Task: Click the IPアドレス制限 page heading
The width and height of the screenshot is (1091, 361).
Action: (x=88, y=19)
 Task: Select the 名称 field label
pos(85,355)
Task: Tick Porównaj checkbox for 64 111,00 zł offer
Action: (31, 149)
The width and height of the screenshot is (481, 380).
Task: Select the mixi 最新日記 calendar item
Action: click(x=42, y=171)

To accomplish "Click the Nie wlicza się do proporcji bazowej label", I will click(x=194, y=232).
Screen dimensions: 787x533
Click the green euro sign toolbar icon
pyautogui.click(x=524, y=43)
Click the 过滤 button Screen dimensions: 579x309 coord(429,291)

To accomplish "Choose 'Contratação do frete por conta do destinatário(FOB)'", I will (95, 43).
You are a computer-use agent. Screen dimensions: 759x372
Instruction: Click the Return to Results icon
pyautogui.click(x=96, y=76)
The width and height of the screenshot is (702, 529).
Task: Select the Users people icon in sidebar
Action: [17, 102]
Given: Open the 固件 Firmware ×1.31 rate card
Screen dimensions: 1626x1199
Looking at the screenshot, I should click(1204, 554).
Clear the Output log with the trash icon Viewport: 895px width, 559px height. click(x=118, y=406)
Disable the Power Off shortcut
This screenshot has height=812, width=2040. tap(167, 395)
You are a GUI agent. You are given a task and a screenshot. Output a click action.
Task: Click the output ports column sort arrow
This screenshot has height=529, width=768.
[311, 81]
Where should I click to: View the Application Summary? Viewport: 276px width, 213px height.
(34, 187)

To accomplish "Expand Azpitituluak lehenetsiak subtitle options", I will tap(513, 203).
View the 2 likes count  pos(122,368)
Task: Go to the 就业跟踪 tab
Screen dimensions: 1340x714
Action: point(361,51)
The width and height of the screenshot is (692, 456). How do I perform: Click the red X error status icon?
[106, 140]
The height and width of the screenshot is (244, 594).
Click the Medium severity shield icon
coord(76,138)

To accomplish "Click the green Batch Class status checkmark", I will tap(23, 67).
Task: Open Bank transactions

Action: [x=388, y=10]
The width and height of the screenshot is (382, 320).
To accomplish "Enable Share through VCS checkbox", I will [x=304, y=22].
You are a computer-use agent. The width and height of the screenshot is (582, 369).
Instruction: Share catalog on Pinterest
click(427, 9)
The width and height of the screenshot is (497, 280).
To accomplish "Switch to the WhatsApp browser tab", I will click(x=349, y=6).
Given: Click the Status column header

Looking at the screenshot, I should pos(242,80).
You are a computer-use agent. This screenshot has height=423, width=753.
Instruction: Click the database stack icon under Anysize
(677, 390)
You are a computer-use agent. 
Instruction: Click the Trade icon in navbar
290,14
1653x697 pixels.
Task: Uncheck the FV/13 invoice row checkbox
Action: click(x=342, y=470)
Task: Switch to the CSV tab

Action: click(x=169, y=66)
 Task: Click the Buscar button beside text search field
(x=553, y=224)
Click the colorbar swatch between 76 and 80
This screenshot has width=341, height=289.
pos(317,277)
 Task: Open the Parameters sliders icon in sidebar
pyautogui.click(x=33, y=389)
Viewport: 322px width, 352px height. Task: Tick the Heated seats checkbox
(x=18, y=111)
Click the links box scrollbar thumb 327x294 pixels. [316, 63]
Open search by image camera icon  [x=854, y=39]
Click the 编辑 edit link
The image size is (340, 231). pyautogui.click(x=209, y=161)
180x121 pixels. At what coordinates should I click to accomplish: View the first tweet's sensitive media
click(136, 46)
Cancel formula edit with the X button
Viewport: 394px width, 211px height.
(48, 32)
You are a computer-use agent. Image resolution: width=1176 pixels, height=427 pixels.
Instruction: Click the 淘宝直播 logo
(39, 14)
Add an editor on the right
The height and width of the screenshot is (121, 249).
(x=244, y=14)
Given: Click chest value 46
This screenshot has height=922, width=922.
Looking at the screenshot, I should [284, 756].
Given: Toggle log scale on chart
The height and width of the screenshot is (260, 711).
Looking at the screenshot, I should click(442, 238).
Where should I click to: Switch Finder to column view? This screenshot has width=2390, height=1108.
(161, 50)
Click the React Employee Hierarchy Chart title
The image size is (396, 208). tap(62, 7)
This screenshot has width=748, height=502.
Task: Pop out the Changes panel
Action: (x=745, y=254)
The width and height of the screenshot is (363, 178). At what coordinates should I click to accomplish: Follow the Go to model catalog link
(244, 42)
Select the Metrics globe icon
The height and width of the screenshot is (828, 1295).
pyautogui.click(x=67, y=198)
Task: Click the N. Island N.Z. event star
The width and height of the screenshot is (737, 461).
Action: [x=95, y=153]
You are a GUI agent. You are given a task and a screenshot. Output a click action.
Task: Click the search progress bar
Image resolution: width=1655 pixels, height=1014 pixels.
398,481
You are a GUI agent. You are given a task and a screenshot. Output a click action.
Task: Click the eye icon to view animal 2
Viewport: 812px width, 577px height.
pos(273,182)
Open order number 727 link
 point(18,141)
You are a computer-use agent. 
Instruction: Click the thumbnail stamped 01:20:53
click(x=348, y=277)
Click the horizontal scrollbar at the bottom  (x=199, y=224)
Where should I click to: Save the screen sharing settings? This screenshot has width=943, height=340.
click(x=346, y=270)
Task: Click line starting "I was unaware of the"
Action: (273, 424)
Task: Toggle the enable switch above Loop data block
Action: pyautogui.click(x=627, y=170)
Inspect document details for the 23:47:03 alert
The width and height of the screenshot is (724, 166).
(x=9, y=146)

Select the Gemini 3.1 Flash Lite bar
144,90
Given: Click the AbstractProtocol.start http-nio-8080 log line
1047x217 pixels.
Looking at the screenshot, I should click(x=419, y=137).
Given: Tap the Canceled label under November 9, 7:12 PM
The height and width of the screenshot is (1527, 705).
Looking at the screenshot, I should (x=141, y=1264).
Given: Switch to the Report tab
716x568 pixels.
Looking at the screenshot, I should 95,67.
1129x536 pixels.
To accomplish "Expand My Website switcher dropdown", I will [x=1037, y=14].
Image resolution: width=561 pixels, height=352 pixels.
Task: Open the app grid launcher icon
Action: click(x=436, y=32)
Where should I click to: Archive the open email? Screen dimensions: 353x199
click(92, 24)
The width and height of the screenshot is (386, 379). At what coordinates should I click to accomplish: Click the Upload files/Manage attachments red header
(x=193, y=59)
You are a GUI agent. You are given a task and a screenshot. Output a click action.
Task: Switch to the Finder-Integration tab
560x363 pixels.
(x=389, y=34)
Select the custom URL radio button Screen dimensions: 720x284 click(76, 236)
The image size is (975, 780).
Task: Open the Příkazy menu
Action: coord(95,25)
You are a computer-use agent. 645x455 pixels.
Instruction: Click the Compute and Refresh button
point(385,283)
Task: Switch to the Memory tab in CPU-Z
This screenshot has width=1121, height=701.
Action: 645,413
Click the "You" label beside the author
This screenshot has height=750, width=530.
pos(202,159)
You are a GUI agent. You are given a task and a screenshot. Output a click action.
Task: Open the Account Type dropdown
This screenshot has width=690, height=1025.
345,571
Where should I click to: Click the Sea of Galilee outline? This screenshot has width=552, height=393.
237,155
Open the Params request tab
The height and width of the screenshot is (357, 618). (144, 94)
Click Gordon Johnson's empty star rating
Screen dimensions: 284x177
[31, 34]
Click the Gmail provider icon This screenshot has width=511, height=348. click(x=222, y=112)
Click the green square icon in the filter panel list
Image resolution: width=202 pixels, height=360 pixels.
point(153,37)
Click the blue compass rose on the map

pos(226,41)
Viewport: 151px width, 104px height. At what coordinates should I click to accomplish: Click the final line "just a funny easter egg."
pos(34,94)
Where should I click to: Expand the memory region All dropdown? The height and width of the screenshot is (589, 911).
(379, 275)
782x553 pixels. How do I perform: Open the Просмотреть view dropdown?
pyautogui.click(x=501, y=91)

□ □ □ □ □ □ □

## [Task instructions]
Pick out all lines from the data above in which the word "scrollbar" appears.

## [Response box]
Click the links box scrollbar thumb 327x294 pixels. [316, 63]
Click the horizontal scrollbar at the bottom  (x=199, y=224)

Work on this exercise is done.